Text for analysis:
++++++

New treatments that prevent and alleviate autoimmune diseases may come from using red blood cells to carry disease-specific proteins that retrain the immune system. So concludes a study that shows such an approach works in mice with multiple sclerosis and type 1 diabetes.
The study - led by the Whitehead Institute for Biomedical Research in Cambridge, MA - is about to be published in PNAS.
An autoimmune disease is one in which the immune system mistakenly attacks the body's own cells, tissues, and organs.
There are more than 80 autoimmune diseases, and the more common ones include type 1 diabetes, multiple sclerosis (MS), systemic lupus erythematosus, rheumatoid arthritis, and inflammatory bowel disease.
While the exact causes of many autoimmune diseases remain largely unknown, experts tend to agree that genes - together with infections and other environmental factors - play an important role.
A recent review of published evidence finds that global rates of autoimmune diseases have increased considerably over the past 30 years, particularly in industrialized nations.
Estimates from the National Institutes of Health (NIH)
No cures have yet been discovered for autoimmune diseases, although treatments that manage or alleviate the symptoms are available for many of them.
Applying the principle of 'tolerance induction'
Many treatments involve giving patients drugs that suppress the immune system so that it does not overreact. However, such a blanket approach means that the immune system is not strong enough to tackle other illnesses.
- MS affects more than 2.3 million people worldwide
- It affects two to three times as many women as men
- The most common symptoms include extreme fatigue, mobility difficulties, visual disturbance, and altered sensation.
Researchers are therefore looking for ways to intervene only in that part of the immune system that is mistakenly reacting in the particular disease.

++++++

Task set:
a: Rewrite the passage on autoimmune diseases starting at "An autoimmune disease" and ending at "an important role.", replacing "immune system" with "immune response".
b: Answer these questions from the passage on autoimmune diseases:
(i) How many autoimmune diseases are there?
(ii) Which institution led the study?
(iii) How many people worldwide does MS affect?

Given material:
++++++

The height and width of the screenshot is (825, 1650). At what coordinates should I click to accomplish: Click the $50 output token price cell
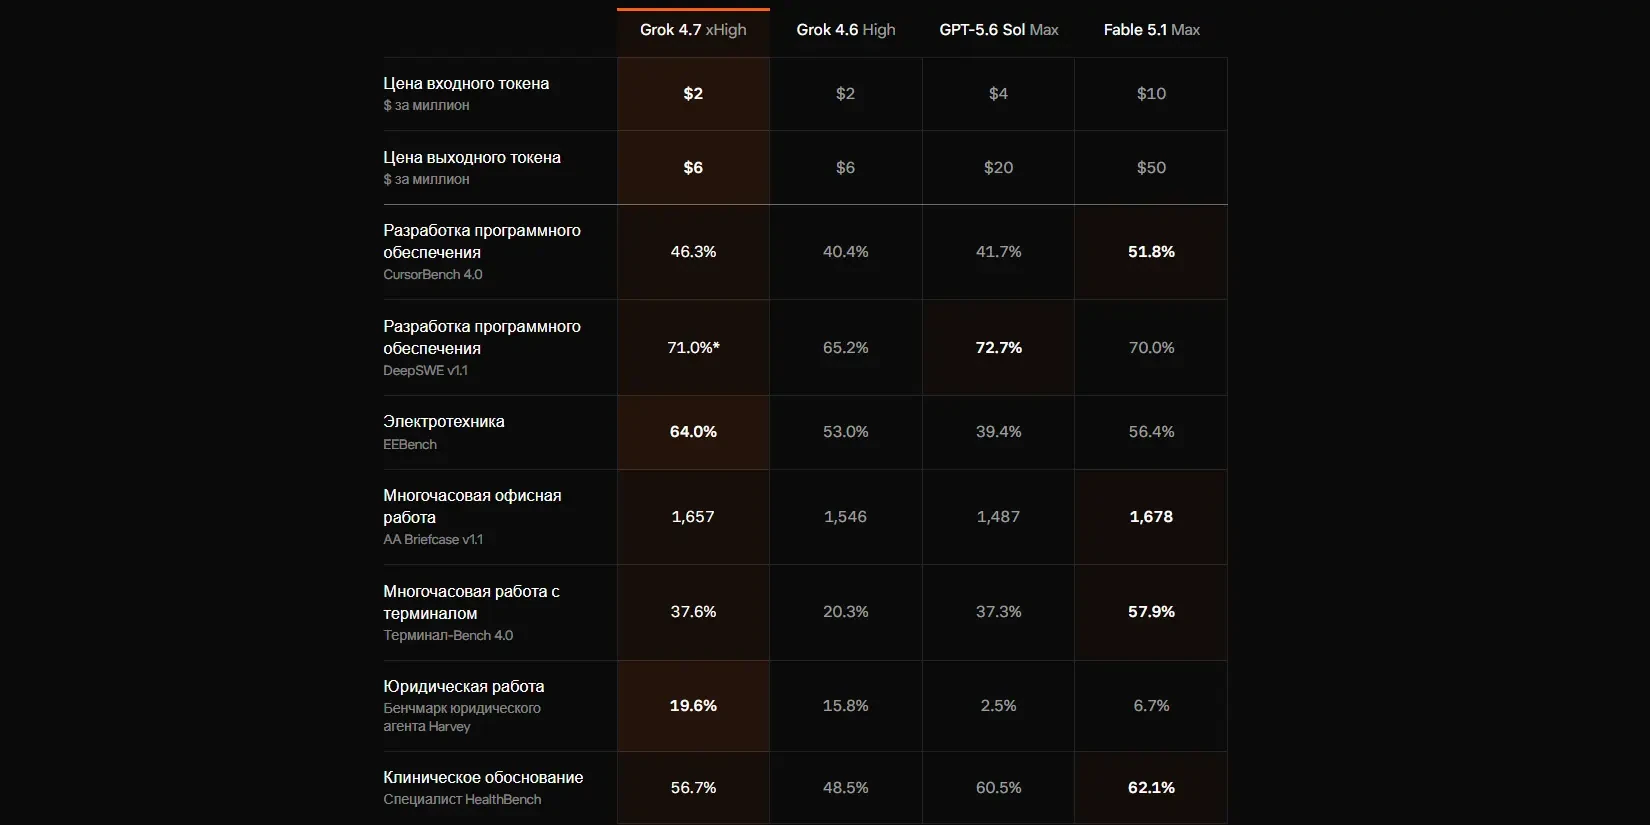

++++++

Answer section:
a:
An autoimmune disease is one in which the immune response mistakenly attacks the body's own cells, tissues, and organs.
There are more than 80 autoimmune diseases, and the more common ones include type 1 diabetes, multiple sclerosis (MS), systemic lupus erythematosus, rheumatoid arthritis, and inflammatory bowel disease.
While the exact causes of many autoimmune diseases remain largely unknown, experts tend to agree that genes - together with infections and other environmental factors - play an important role.

b:
(i) More than 80
(ii) The Whitehead Institute for Biomedical Research in Cambridge, MA
(iii) More than 2.3 million